Extracted data entries:
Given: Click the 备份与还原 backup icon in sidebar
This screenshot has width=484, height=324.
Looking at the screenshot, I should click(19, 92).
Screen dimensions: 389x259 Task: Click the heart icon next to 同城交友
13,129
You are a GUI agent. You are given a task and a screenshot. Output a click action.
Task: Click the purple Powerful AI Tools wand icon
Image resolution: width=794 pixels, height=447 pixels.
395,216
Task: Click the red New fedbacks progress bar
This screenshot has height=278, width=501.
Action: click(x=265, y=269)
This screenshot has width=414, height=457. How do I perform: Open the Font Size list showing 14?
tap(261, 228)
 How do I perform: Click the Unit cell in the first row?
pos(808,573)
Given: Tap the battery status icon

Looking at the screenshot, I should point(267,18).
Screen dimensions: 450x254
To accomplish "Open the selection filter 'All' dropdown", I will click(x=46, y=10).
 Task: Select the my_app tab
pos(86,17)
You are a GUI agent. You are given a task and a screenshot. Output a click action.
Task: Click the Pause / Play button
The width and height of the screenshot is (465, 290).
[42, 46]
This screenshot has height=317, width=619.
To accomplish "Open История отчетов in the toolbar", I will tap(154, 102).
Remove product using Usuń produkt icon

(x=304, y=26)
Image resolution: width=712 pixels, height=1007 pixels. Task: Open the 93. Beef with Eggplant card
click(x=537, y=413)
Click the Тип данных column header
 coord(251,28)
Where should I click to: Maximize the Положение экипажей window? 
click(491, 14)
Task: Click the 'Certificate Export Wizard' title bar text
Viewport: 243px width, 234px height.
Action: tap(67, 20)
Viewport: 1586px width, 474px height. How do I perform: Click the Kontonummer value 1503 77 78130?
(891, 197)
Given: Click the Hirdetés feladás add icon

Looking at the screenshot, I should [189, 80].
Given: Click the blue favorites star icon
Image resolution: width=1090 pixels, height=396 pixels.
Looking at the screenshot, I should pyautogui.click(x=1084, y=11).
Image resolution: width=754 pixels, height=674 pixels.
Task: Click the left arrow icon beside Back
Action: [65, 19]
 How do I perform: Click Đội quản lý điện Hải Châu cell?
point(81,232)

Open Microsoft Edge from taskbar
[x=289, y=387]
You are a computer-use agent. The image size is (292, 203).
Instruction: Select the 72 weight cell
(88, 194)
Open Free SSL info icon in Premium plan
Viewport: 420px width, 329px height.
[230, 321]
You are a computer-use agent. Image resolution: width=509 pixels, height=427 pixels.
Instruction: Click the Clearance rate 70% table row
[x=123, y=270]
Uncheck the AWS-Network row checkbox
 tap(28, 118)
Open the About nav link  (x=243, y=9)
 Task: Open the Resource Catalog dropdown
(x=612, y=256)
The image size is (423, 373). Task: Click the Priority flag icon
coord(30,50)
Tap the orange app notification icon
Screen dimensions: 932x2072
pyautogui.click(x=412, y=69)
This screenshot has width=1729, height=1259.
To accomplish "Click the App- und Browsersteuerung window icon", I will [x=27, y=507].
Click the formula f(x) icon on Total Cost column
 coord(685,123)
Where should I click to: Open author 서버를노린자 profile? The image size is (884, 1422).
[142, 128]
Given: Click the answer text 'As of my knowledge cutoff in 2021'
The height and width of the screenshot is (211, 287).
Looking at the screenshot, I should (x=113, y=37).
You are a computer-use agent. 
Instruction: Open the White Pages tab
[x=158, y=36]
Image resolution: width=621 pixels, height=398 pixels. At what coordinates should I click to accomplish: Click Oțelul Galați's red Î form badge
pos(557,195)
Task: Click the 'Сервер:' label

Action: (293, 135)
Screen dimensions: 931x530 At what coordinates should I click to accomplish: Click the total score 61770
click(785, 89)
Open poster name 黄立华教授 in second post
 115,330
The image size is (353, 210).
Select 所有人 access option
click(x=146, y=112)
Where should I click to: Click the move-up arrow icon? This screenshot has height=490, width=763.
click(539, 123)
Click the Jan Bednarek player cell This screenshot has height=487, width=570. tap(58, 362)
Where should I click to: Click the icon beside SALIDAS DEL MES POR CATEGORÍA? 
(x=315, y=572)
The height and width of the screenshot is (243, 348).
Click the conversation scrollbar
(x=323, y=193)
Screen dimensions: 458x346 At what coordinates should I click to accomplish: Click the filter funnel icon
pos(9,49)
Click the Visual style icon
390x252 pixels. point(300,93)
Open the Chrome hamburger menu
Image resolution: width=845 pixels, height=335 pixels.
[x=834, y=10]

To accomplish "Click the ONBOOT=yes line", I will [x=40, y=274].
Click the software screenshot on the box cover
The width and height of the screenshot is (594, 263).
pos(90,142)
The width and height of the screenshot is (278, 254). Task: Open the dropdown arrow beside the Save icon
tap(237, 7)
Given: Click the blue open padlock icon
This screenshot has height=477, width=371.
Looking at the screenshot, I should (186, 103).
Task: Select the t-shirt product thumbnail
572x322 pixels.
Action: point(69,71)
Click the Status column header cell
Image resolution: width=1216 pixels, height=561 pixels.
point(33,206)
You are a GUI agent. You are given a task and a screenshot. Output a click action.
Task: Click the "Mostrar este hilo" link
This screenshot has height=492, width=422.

What is expected
Look through the entries and copy every line in which the string "text" appears.

Exercise response
Task: Click the 'Certificate Export Wizard' title bar text
Given: Click the answer text 'As of my knowledge cutoff in 2021'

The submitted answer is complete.